[Pixel coordinate grounding data]
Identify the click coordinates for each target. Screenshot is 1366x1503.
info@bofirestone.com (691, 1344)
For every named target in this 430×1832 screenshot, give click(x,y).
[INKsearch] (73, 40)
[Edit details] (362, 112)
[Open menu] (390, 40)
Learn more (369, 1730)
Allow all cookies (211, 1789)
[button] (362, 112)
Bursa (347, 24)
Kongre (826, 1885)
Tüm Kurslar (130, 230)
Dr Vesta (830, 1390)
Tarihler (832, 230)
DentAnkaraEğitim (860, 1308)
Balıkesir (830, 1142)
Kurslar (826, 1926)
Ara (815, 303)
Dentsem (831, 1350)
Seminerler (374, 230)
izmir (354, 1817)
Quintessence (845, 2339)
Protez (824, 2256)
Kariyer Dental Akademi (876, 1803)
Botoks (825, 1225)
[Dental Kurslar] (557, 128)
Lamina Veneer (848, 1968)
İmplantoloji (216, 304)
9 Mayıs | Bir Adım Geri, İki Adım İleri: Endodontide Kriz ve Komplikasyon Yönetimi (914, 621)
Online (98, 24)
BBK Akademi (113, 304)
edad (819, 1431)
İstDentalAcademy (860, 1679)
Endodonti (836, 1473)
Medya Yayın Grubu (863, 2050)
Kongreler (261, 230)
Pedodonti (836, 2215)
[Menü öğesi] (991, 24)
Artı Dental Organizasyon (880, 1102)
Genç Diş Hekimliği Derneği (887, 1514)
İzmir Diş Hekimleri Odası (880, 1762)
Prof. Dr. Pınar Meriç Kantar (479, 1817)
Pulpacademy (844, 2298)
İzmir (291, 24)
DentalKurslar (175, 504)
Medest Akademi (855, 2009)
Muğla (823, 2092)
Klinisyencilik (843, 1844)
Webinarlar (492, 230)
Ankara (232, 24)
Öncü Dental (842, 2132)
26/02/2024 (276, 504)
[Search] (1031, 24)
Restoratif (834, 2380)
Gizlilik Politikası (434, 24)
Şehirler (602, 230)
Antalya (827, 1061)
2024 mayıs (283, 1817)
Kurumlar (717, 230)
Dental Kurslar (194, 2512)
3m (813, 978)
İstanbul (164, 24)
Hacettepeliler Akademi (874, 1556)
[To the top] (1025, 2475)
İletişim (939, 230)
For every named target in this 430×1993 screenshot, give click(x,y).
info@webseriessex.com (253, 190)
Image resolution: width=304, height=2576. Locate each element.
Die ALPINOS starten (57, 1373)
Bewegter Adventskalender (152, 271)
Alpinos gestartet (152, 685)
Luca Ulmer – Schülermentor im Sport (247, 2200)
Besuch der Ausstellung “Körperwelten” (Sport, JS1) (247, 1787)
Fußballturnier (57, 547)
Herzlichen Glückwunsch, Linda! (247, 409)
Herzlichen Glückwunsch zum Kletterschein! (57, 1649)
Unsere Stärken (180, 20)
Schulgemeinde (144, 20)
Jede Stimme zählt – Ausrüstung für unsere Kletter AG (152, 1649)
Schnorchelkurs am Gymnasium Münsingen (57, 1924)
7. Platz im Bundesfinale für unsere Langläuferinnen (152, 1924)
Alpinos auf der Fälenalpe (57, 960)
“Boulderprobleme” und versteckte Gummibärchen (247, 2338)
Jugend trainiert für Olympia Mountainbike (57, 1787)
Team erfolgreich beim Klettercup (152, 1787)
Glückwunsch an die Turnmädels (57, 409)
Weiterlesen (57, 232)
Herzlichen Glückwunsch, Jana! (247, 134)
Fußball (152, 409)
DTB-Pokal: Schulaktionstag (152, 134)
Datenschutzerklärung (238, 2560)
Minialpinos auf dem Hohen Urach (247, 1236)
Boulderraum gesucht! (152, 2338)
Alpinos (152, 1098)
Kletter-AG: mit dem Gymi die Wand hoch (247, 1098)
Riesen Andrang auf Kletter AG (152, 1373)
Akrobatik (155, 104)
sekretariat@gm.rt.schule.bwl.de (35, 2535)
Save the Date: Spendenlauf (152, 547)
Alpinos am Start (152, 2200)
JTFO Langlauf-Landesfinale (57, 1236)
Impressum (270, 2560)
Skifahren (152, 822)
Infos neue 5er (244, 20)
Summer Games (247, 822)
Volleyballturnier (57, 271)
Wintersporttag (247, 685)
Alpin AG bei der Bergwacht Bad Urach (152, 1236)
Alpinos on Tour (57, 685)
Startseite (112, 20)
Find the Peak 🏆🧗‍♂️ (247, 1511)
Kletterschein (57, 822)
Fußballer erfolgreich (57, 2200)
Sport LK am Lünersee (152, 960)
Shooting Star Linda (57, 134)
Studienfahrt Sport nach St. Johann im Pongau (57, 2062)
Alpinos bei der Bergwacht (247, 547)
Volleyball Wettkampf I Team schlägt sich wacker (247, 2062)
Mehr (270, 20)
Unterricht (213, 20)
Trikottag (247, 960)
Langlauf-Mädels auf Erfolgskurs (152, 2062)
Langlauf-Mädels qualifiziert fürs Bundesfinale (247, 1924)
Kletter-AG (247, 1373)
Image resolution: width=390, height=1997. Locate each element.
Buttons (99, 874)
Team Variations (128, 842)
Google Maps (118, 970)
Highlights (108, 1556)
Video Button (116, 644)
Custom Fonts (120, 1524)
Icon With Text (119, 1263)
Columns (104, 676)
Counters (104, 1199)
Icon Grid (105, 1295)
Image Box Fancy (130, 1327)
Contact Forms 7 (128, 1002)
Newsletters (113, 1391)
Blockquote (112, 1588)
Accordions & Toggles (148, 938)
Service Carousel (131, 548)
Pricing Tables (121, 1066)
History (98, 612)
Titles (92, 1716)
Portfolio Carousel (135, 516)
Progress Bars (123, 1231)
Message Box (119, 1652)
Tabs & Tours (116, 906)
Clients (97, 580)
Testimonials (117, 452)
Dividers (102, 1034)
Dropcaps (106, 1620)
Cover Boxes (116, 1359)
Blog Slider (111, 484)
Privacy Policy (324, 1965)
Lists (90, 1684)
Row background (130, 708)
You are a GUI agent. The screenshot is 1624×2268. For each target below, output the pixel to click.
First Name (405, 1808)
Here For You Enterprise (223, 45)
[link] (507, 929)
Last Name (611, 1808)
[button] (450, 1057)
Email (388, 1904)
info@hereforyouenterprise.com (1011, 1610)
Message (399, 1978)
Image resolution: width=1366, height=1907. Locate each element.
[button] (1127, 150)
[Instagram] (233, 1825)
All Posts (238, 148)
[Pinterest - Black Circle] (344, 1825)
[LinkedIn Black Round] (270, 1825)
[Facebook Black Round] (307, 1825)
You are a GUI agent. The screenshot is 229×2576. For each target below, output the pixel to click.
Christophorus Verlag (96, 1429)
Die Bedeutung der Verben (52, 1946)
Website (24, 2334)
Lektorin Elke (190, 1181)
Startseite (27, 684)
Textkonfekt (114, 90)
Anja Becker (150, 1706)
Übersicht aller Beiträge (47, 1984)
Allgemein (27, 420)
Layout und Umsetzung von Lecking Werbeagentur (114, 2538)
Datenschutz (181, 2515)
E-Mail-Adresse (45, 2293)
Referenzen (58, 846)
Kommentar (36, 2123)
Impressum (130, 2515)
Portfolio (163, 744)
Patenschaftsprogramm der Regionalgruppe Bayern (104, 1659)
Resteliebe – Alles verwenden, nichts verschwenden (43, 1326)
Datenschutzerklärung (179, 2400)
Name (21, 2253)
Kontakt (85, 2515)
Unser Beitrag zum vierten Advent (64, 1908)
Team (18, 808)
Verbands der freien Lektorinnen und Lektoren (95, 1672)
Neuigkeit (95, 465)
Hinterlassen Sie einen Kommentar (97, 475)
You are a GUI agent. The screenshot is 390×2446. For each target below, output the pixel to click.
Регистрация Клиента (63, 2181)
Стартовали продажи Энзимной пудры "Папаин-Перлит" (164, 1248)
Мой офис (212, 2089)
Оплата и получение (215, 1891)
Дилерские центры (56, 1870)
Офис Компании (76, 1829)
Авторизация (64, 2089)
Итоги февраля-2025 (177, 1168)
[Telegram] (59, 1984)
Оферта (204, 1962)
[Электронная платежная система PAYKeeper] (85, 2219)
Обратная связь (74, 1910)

▶ _TRY IT_: Going through the entries above, report how many lines include the string "every". The number alone is the answer.

▶ _SOLUTION BELOW_: 2